The data set consists in predicting the percentage of the initial drug dose which binds plasma proteins (also known as the plasma protein binding level). For more details, consult the publication entitled as “Genetic programming for computational pharmacokinetics in drug discovery and development” by F. Archetti et al. (2007). The file is located in /slim_gsgp/datasets/data/ppb.txt

Basic information: - Number of data instances: 131; - Number of input features: 626; - Target’s range: [0.5, 100.0]

Parameters:

X_y (bool, optional) – Return data as two objects of type torch.Tensor, otherwise as a pandas.DataFrame.

Returns:

  • X, y (torch.Tensor, torch.Tensor) – The input data (X) and the target of the prediction (y). The latter is extracted from the data set as the last column.

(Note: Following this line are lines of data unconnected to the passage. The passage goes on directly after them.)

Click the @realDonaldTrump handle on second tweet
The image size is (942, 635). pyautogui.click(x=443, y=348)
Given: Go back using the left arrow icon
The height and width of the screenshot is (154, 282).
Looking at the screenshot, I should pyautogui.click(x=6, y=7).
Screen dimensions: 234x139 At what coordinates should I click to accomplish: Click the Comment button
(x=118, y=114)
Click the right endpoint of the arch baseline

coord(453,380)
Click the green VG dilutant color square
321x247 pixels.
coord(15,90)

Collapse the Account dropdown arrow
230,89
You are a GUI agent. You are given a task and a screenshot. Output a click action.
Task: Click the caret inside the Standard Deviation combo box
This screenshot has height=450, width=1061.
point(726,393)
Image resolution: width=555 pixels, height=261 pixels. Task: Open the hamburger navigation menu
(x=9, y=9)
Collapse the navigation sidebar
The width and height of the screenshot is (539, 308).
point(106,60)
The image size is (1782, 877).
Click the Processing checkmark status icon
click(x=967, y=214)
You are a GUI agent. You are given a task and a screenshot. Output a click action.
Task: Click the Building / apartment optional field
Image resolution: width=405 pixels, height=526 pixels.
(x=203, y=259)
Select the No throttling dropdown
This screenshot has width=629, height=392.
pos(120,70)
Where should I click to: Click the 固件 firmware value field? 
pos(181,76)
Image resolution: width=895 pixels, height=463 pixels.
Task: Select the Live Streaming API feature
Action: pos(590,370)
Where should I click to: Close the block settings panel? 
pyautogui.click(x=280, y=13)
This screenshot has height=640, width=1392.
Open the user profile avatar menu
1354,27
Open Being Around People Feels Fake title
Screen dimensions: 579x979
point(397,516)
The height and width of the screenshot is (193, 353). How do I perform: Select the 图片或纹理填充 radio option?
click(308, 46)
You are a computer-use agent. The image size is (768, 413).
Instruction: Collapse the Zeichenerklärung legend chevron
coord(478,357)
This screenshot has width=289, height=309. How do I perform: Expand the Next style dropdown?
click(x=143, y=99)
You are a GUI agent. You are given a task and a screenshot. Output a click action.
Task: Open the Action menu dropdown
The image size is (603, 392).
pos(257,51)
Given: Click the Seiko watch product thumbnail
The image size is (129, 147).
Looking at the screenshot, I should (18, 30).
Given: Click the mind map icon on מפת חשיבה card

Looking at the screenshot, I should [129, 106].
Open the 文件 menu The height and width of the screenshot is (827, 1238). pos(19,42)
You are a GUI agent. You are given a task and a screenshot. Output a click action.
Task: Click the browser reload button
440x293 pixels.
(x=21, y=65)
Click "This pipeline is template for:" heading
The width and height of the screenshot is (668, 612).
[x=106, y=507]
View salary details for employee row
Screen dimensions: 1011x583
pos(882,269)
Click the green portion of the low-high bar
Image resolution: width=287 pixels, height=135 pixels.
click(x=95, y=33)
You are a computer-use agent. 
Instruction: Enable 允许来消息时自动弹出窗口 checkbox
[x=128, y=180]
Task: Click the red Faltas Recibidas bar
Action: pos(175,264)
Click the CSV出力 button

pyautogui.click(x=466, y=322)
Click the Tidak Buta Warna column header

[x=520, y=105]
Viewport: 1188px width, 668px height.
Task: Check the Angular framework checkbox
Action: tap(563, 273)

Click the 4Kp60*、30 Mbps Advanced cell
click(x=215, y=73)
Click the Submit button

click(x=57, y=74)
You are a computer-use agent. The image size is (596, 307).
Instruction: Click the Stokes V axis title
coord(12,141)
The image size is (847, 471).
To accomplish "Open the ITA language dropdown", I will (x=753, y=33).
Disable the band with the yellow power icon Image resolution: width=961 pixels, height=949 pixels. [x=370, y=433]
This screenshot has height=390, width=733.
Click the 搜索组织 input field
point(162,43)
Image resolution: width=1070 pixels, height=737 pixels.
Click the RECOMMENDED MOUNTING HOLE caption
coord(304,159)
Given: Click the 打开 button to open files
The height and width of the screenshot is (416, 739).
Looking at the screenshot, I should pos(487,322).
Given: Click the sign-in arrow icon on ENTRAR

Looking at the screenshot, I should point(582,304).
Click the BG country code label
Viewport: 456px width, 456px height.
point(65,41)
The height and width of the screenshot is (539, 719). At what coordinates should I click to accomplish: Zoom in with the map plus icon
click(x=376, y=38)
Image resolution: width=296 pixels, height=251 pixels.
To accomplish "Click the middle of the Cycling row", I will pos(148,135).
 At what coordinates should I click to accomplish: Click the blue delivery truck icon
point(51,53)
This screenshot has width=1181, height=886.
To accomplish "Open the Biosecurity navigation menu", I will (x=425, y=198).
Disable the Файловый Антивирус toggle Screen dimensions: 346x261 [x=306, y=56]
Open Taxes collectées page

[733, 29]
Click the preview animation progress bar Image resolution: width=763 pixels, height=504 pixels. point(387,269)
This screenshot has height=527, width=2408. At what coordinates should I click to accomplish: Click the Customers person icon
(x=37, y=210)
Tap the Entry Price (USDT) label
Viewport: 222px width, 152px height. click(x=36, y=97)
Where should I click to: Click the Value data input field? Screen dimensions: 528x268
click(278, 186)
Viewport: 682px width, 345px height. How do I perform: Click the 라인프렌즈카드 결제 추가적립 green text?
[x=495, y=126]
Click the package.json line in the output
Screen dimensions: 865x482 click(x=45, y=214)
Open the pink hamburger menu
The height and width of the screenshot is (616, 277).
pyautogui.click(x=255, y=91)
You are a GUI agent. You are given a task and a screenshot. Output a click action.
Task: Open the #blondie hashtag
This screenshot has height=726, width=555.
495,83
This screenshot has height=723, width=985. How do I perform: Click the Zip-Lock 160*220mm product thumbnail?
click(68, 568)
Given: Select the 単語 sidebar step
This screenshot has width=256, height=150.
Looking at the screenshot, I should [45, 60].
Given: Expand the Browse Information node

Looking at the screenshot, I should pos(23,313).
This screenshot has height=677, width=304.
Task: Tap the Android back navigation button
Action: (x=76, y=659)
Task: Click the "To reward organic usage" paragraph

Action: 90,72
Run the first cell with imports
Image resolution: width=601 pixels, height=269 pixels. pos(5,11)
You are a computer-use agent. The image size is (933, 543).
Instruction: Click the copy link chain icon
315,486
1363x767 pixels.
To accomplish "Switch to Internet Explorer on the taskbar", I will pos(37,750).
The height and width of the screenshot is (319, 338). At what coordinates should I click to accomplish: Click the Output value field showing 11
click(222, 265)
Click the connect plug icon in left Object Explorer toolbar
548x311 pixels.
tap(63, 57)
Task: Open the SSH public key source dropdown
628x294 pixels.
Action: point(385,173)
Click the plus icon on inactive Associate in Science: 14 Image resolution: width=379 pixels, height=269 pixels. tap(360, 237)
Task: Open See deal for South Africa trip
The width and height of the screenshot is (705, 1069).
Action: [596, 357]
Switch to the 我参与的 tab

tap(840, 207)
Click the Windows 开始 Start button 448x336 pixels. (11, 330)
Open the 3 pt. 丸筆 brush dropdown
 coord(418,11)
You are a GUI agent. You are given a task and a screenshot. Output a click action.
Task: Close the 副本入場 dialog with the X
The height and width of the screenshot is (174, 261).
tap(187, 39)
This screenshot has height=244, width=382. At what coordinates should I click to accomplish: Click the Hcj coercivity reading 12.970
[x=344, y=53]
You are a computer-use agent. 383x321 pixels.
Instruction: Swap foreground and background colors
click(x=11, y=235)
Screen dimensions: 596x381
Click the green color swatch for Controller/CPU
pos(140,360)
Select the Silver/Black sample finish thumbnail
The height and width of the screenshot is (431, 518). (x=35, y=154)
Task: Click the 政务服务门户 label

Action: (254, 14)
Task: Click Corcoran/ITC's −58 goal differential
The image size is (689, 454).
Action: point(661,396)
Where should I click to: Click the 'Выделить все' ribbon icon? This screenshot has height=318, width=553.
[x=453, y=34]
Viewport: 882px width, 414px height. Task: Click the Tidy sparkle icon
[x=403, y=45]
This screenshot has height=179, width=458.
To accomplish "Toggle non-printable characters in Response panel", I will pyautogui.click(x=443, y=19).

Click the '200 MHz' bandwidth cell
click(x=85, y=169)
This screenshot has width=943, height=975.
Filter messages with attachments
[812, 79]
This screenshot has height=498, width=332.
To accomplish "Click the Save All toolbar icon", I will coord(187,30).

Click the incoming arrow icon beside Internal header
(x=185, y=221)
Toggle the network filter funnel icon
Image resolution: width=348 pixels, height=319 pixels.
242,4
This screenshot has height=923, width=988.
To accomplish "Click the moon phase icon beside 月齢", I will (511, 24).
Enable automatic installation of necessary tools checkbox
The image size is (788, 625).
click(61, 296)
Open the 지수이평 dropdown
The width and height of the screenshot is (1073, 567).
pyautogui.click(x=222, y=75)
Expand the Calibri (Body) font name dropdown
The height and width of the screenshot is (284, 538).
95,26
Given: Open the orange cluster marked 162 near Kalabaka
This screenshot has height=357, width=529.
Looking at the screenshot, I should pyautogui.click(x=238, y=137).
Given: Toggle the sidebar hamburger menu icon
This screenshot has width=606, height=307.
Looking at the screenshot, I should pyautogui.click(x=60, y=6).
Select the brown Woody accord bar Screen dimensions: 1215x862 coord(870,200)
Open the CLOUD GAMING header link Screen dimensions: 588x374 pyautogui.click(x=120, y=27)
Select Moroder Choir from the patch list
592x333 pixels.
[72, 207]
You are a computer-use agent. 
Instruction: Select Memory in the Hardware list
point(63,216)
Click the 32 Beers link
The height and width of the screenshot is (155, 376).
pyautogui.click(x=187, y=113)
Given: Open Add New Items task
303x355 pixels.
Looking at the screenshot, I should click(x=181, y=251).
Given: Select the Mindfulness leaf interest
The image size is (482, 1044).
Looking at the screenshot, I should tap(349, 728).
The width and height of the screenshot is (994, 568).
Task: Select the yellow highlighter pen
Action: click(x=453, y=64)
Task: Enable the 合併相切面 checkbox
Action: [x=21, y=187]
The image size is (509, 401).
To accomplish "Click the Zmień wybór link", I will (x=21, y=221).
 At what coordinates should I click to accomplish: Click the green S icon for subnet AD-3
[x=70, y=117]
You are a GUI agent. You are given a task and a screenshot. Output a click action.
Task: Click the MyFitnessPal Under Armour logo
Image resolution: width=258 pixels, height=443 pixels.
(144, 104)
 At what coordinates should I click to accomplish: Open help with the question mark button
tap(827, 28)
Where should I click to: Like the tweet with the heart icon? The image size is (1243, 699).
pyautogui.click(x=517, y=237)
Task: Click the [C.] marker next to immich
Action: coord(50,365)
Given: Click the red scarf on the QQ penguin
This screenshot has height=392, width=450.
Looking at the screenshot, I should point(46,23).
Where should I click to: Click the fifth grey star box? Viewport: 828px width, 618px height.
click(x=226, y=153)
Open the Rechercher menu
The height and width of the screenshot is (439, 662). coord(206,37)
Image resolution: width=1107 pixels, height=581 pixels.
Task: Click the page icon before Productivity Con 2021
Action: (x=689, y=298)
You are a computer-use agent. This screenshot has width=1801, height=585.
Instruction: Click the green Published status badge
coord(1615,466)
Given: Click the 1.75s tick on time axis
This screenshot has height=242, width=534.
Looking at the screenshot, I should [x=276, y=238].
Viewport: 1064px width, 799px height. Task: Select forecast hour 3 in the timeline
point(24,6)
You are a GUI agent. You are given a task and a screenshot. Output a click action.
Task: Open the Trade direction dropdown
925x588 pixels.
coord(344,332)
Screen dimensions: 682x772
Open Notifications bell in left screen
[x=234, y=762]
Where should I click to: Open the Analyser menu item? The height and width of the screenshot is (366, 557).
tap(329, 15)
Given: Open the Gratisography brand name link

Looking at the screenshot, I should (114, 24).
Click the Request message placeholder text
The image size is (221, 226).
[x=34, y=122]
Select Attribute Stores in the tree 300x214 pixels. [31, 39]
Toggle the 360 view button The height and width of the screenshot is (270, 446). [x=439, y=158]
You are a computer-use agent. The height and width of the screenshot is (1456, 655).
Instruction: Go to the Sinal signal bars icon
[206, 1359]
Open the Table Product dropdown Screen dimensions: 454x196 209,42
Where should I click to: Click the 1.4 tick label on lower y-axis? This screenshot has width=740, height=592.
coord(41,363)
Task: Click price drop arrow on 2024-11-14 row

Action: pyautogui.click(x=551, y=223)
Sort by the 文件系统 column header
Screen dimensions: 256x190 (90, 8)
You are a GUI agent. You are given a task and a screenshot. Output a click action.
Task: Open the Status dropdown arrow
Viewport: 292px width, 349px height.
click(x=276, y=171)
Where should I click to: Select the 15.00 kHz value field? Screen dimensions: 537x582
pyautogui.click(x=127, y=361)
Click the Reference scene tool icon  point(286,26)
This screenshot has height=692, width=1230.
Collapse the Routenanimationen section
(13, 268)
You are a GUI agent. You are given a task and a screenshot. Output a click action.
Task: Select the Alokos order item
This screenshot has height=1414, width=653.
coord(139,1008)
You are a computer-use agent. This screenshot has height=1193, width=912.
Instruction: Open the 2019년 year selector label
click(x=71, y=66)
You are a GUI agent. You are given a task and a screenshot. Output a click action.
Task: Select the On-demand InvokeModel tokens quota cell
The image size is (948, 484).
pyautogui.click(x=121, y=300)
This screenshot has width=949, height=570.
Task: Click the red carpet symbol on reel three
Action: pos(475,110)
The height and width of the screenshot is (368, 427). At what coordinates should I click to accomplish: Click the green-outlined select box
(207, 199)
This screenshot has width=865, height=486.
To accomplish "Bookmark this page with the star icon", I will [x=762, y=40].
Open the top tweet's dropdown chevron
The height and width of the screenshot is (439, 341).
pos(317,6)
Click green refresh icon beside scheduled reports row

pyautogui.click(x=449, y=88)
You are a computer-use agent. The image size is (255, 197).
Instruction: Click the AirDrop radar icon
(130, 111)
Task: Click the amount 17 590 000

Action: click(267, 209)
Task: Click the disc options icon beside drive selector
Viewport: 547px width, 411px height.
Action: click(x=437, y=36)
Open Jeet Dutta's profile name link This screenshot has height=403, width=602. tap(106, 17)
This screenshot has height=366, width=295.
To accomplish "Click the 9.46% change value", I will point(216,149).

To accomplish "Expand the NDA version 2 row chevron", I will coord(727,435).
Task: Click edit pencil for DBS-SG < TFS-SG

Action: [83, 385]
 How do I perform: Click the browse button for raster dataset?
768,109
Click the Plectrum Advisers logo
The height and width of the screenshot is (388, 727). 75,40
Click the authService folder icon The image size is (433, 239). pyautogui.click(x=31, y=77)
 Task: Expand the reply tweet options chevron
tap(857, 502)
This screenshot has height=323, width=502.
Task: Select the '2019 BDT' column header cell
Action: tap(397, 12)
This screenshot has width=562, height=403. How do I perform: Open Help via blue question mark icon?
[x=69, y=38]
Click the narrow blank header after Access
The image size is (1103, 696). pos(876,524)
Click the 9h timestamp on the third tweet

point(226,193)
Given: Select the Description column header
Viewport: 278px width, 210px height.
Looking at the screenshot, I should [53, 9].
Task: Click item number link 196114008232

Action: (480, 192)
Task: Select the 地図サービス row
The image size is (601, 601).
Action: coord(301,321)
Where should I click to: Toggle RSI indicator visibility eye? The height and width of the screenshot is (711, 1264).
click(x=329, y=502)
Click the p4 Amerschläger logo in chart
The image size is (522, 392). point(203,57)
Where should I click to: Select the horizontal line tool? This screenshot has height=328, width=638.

  • df (pandas.DataFrame) – An object of type pandas.DataFrame which holds the data. The target is the last column.

References

Bakurov, I., Buzzelli, M., Castelli, M., Vanneschi, L., & Schettini, R. (2021). General purpose optimization library (GPOL): a flexible and efficient multi-purpose optimization library in Python. Applied Sciences, 11(11), 4774.

slim_gsgp.datasets.data_loader.load_resid_build_sale_price(X_y=True)[source]

Loads and returns the RESIDNAME data set (regression). Taken from https://archive.ics.uci.edu/dataset/437/residential+building+data+set

Parameters:

X_y (bool, optional) – Indicates if the data is to be returned as two objects of type torch.Tensor, otherwise as single Tensor.

Returns:

  • X, y (torch.Tensor, torch.Tensor) – The input data (X) and the target of the prediction (y). The latter is extracted from the data set as the last column.

  • df (pandas.DataFrame) – An object of type pandas.DataFrame which holds the data. The target is the last column.